■ YOUR TASK ■
Please return only the lines from the one holding "[大胆露出でパートナーを悩殺出来ちゃうミニスカポリス風コスプレ セクシー下着通販] (810, 1117)" through the one holding "[胸元のハートレースが可愛いメイド風コスプレ セクシーエッチな下着] (596, 1683)", exactly as they appear in the records below, both ends included.

■ GIVEN RECORDS ■
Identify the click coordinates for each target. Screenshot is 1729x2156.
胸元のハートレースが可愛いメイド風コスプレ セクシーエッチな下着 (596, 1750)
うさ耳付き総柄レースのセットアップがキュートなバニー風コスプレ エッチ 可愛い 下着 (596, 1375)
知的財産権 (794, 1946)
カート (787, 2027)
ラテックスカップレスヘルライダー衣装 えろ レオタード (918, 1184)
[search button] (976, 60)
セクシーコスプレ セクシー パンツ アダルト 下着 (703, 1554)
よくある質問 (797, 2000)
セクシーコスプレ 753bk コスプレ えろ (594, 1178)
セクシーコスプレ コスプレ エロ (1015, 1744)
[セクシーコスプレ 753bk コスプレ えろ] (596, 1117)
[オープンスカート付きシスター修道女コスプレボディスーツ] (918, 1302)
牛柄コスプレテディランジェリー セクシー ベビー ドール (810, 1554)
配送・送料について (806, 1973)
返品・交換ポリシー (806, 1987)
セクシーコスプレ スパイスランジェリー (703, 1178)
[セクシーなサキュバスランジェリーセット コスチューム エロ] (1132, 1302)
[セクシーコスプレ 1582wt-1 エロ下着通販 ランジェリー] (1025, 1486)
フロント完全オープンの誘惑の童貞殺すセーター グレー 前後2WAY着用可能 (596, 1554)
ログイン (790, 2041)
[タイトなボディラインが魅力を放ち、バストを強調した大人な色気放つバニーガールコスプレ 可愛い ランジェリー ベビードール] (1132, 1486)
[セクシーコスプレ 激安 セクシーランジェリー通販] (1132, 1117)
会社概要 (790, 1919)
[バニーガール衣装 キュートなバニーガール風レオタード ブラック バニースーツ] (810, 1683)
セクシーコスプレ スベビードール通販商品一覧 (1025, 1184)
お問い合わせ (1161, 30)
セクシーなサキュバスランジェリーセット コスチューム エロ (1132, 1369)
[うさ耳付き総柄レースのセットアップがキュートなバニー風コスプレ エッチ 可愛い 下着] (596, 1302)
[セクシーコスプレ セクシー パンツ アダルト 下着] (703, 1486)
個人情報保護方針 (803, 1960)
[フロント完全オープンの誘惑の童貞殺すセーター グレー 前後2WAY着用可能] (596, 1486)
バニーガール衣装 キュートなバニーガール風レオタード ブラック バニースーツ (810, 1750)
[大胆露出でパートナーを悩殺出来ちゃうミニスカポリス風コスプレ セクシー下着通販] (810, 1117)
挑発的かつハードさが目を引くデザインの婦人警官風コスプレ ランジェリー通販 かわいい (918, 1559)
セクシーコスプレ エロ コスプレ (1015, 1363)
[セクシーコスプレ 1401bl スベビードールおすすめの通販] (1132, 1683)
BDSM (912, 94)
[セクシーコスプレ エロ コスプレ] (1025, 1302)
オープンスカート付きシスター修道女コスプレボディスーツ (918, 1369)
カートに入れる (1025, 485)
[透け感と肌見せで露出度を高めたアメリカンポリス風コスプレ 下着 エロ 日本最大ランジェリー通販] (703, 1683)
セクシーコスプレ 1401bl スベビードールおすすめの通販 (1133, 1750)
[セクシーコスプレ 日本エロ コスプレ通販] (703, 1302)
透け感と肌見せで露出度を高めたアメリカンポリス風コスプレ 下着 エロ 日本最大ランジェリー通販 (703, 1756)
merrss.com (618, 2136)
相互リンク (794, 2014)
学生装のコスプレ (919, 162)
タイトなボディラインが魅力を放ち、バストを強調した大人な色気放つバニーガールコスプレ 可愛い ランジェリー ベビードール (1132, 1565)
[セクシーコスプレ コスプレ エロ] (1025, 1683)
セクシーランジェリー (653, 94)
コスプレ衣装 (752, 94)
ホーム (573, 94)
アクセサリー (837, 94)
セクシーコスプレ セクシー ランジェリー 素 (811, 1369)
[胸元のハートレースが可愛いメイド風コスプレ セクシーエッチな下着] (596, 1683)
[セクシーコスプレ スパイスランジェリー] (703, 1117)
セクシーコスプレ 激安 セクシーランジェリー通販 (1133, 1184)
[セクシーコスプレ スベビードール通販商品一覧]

■ SOLUTION ■
[大胆露出でパートナーを悩殺出来ちゃうミニスカポリス風コスプレ セクシー下着通販] (810, 1117)
挑発的かつハードさが目を引くデザインの婦人警官風コスプレ ランジェリー通販 かわいい (918, 1559)
セクシーコスプレ エロ コスプレ (1015, 1363)
[セクシーコスプレ 1401bl スベビードールおすすめの通販] (1132, 1683)
BDSM (912, 94)
[セクシーコスプレ エロ コスプレ] (1025, 1302)
オープンスカート付きシスター修道女コスプレボディスーツ (918, 1369)
カートに入れる (1025, 485)
[透け感と肌見せで露出度を高めたアメリカンポリス風コスプレ 下着 エロ 日本最大ランジェリー通販] (703, 1683)
セクシーコスプレ 1401bl スベビードールおすすめの通販 (1133, 1750)
[セクシーコスプレ 日本エロ コスプレ通販] (703, 1302)
透け感と肌見せで露出度を高めたアメリカンポリス風コスプレ 下着 エロ 日本最大ランジェリー通販 (703, 1756)
merrss.com (618, 2136)
相互リンク (794, 2014)
学生装のコスプレ (919, 162)
タイトなボディラインが魅力を放ち、バストを強調した大人な色気放つバニーガールコスプレ 可愛い ランジェリー ベビードール (1132, 1565)
[セクシーコスプレ コスプレ エロ] (1025, 1683)
セクシーランジェリー (653, 94)
コスプレ衣装 (752, 94)
ホーム (573, 94)
アクセサリー (837, 94)
セクシーコスプレ セクシー ランジェリー 素 (811, 1369)
[胸元のハートレースが可愛いメイド風コスプレ セクシーエッチな下着] (596, 1683)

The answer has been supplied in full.